## Stated problem 1
Convert the lines of the records from the line containing "At what (x,y)" through the end of the records, inclusive, into a JSON list of strings with one string per line and blank lines omitted.

## Supplied text

========

= De Bellis Multitudinis =

Ruleset for table-top miniatures wargames

De Bellis Multitudinis (DBM) (Of the Wars of the Multitude) is a ruleset for table-top miniatures wargames for the period 3000 BC to 1485 AD. It is the big battle development of De Bellis Antiquitatis. As its name implies, it is aimed primarily at simulating large battles. The rules allow armies to be chosen from published Army Lists (in 4 books, with about 250 different army lists in total - but many more once all the in-list variants are taken into account) using a points system to select roughly equal armies if required.

==History==
DBM was written by the UK based Wargames Research Group (WRG) team of Phil Barker, Richard Bodley Scott and Sue Laflin Barker. (DBMM is Phil Barker's intended successor to DBM). First published in 1993, it went through a number of formal revisions with the last published version, DBM 3.0, coming out in 2000. Two unpublished, minor revisions have since been made, with the latest, DBM 3.2, coming into use in 2011 and available through WRG's website.

DBM evolved from the earlier De Bellis Antiquitatis (DBA) rule set, adapted to play larger games with more figures, comparable in size to games played using the then popular 7th Edition WRG Ancient rules.

DBM expanded on DBA's definition troop types by function and level of training - defining troops as regular bladesmen rather than Roman legionaries for example - by adding grades for each and rating them as Regular or Irregular. Grades such as Superior, Ordinary and Inferior troops are designed to reflect relative efficiency compared to contemporary opponents, and reflect morale, equipment, mounts, and training.

========

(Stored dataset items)
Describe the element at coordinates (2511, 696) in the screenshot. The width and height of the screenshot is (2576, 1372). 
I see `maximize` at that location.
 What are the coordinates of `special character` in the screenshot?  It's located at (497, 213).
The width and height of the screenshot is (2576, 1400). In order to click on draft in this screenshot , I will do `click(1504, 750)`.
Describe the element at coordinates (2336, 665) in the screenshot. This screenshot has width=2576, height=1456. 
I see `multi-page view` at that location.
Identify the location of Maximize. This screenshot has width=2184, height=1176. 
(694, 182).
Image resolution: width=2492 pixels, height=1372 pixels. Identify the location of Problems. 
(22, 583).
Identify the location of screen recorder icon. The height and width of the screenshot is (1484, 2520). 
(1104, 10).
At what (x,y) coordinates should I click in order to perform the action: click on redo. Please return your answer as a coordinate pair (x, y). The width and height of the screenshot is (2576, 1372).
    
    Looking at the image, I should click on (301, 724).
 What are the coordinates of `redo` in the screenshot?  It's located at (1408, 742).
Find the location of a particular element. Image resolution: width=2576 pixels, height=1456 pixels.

========

## Stated problem 2
In what year was DBM first published, according to the text on De Bellis Multitudinis?

## Final result 1
[
  "At what (x,y) coordinates should I click in order to perform the action: click on redo. Please return your answer as a coordinate pair (x, y). The width and height of the screenshot is (2576, 1372).",
  "    Looking at the image, I should click on (301, 724).",
  " What are the coordinates of `redo` in the screenshot?  It's located at (1408, 742).",
  "Find the location of a particular element. Image resolution: width=2576 pixels, height=1456 pixels."
]

## Final result 2
1993